Selected text:
Start of Block
In this
visionary memoir, based on a groundbreaking New York Times Magazine story,
award-winning journalist Katy Butler ponders her parents’ desires for “Good
Deaths” and the forces within medicine that stood in the way.
Katy
Butler was living thousands of miles from her vigorous and self-reliant parents
when the call came: a crippling stroke had left her proud seventy-nine-year-old
father unable to fasten a belt or complete a sentence. Tragedy at first drew
the family closer: her mother devoted herself to caregiving, and Butler joined
the twenty-four million Americans helping shepherd parents through their final
declines.
Then
doctors outfitted her father with a pacemaker, keeping his heart going but
doing nothing to prevent his six-year slide into dementia, near-blindness, and
misery. When he told his exhausted wife, “I’m living too long,” mother and
daughter were forced to confront a series of wrenching moral questions. When
does death stop being a curse and become a blessing? Where is the line between
saving a life and prolonging a dying? When do you say to a doctor, “Let my
loved one go?”
When
doctors refused to disable the pacemaker, condemning her father to a prolonged
and agonizing death, Butler set out to understand why. Her quest had barely
begun when her mother took another path. Faced with her own grave illness, she
rebelled against her doctors, refused open-heart surgery, and met death
head-on.
End of Block
Recorded information:
Start of Block
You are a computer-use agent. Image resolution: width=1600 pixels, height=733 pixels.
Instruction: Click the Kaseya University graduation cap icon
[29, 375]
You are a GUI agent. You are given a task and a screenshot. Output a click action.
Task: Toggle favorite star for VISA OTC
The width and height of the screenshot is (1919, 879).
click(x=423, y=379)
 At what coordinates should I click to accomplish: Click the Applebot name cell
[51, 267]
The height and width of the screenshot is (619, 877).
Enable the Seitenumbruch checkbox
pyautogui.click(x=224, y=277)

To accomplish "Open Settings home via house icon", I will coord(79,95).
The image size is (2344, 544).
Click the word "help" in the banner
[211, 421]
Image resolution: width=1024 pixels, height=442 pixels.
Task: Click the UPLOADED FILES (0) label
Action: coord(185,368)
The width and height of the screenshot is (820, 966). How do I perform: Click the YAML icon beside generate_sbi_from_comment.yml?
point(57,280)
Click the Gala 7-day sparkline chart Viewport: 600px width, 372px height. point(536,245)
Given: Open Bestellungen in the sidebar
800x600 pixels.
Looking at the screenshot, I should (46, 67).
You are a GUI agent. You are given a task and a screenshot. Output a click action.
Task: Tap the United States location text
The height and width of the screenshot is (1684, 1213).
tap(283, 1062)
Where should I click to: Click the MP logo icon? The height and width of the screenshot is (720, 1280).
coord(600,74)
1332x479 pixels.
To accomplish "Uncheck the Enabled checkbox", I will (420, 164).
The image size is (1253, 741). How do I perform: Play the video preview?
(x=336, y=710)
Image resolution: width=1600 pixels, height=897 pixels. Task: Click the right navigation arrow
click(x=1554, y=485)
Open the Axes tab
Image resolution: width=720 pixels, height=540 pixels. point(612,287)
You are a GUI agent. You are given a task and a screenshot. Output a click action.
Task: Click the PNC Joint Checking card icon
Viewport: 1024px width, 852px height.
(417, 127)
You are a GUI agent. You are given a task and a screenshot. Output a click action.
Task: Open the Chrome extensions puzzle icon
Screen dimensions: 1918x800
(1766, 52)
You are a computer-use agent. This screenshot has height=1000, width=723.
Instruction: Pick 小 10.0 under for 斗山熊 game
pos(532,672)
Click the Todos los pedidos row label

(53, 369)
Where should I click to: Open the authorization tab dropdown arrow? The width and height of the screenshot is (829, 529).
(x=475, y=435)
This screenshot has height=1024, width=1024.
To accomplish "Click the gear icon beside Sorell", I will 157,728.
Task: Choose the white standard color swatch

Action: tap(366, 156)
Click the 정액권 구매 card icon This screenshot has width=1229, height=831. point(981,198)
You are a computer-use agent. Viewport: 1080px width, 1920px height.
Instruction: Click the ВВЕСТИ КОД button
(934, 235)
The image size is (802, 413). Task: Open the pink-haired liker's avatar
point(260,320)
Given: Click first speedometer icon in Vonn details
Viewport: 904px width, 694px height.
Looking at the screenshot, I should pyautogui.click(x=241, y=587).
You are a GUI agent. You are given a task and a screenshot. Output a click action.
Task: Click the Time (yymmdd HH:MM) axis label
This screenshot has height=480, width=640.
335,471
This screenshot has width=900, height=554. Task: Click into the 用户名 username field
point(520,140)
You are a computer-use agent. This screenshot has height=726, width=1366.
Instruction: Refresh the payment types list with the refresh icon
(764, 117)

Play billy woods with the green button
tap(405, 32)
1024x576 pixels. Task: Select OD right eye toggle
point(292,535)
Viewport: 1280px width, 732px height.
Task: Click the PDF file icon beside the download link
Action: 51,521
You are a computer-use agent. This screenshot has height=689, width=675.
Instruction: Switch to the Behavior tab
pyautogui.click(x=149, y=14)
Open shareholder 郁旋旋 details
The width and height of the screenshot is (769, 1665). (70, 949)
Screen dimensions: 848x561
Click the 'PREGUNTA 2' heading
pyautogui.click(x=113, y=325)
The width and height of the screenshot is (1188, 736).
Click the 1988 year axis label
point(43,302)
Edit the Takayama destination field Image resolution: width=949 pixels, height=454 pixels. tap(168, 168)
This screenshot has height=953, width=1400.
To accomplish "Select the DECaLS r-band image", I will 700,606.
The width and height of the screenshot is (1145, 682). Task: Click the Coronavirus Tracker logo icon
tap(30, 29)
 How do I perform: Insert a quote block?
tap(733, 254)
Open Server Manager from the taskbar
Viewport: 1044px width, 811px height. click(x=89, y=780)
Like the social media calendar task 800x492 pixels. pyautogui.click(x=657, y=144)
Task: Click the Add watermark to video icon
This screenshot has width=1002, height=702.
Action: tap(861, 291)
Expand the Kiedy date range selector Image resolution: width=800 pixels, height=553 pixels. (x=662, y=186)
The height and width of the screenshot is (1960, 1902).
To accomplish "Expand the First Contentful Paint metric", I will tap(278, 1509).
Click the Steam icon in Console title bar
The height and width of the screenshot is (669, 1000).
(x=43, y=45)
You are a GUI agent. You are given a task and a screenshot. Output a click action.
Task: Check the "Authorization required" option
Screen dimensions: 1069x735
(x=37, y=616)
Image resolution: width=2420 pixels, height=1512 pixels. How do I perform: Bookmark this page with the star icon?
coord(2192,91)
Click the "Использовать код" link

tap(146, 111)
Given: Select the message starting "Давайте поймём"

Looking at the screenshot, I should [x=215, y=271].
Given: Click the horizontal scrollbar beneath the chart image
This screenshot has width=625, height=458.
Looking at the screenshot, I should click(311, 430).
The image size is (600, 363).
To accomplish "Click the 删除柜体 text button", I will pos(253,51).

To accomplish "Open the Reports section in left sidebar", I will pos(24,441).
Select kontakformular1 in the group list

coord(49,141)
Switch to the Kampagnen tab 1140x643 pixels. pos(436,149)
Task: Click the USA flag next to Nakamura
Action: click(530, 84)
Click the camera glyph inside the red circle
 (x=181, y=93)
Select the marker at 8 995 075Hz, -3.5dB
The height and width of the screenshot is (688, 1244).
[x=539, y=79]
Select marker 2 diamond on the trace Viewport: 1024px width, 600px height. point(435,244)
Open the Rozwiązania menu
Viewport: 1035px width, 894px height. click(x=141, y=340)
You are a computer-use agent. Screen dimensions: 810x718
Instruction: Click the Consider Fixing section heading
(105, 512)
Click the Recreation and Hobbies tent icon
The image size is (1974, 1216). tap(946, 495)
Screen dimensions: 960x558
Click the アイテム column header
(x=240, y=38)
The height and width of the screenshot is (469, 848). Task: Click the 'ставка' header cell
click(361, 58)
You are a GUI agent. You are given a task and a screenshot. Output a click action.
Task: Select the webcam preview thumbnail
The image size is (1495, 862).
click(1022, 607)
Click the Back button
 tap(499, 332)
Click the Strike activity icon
End of Block
Exercise instructions:
A: From the description of Katy Butler's memoir, list each condition that the text says the pacemaker did nothing to prevent in her father's six-year slide.
B: Extend the description of Katy Butler's memoir, picking up after its final sentence.

Results of the tasks:
A:
- dementia
- near-blindness
- misery

B:
With a
reporter’s skill and a daughter’s love, Butler explores what happens when our
terror of death collides with the technological imperatives of medicine. Her
provocative thesis is that modern medicine, in its pursuit of maximum
longevity, often creates more suffering than it prevents.
This
revolutionary blend of memoir and investigative reporting lays bare the tangled
web of technology, medicine, and commerce that dying has become. And it
chronicles the rise of Slow Medicine, a new movement trying to reclaim the
“Good Deaths” our ancestors prized.
Knocking
on Heaven’s Door is a map through the labyrinth of a broken medical system. It
will inspire the difficult conversations we need to have with loved ones as it
illuminates the path to a better way of death.